WRITTEN REQUEST:
From the listing below, copy every line that contains the string "Sort". Treat uppercase and lowercase letters as different.
::: LISTED RECORDS :::
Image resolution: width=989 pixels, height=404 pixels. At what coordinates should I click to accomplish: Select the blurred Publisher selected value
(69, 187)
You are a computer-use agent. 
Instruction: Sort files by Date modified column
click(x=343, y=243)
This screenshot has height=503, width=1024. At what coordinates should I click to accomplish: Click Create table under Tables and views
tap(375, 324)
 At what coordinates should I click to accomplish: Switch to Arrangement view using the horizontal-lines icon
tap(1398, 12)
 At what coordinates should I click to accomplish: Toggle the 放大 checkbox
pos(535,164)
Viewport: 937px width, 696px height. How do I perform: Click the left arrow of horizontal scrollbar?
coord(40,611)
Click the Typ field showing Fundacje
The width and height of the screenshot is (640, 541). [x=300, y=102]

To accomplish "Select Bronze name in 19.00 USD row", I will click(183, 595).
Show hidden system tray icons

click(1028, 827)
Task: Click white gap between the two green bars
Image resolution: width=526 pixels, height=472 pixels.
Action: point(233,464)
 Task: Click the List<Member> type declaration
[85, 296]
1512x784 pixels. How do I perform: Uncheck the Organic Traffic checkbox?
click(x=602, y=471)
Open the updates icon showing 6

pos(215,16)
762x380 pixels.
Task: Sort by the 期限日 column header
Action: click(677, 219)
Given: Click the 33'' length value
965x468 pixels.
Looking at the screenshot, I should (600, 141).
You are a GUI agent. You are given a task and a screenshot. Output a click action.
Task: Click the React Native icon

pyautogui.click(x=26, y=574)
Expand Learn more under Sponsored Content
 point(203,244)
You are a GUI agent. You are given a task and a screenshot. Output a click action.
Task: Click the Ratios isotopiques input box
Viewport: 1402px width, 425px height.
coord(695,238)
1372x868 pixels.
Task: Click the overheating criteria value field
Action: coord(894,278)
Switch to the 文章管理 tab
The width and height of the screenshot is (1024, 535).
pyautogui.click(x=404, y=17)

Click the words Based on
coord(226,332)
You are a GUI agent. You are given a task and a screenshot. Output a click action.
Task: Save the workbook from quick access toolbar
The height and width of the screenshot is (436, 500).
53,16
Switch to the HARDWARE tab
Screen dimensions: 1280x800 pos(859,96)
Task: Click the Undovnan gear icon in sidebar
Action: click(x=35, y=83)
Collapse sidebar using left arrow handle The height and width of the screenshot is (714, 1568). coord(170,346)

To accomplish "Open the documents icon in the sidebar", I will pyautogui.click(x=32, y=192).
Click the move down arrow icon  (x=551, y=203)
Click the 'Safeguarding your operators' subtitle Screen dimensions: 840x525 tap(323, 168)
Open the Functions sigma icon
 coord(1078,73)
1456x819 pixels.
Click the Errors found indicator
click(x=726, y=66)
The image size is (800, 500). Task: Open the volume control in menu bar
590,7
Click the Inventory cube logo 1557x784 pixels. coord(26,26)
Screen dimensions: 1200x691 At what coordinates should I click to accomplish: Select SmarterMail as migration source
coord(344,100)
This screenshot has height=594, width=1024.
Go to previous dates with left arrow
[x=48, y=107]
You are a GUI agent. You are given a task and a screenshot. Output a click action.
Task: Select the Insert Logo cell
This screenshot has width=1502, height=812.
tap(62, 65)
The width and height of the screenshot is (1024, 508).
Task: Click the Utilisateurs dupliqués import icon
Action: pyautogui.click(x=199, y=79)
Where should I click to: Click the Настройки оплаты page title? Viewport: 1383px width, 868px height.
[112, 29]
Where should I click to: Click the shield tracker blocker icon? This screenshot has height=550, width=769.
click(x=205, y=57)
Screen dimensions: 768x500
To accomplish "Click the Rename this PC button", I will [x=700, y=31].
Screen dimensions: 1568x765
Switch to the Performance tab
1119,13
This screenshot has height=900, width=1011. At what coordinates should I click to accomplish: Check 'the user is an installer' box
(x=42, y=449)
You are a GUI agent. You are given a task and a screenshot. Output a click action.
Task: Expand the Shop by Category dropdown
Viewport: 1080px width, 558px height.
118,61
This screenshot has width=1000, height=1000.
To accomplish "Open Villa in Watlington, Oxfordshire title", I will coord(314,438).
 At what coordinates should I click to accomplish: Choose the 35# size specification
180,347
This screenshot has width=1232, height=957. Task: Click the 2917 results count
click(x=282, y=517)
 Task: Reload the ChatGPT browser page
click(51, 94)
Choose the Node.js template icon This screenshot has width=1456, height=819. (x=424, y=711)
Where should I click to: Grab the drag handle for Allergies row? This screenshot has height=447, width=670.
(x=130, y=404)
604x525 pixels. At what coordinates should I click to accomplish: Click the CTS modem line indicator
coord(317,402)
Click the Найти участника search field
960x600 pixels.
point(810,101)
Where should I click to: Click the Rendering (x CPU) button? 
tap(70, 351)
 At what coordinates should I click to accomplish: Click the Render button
:::
THE ANSWER:
Instruction: Sort files by Date modified column
Task: Sort by the 期限日 column header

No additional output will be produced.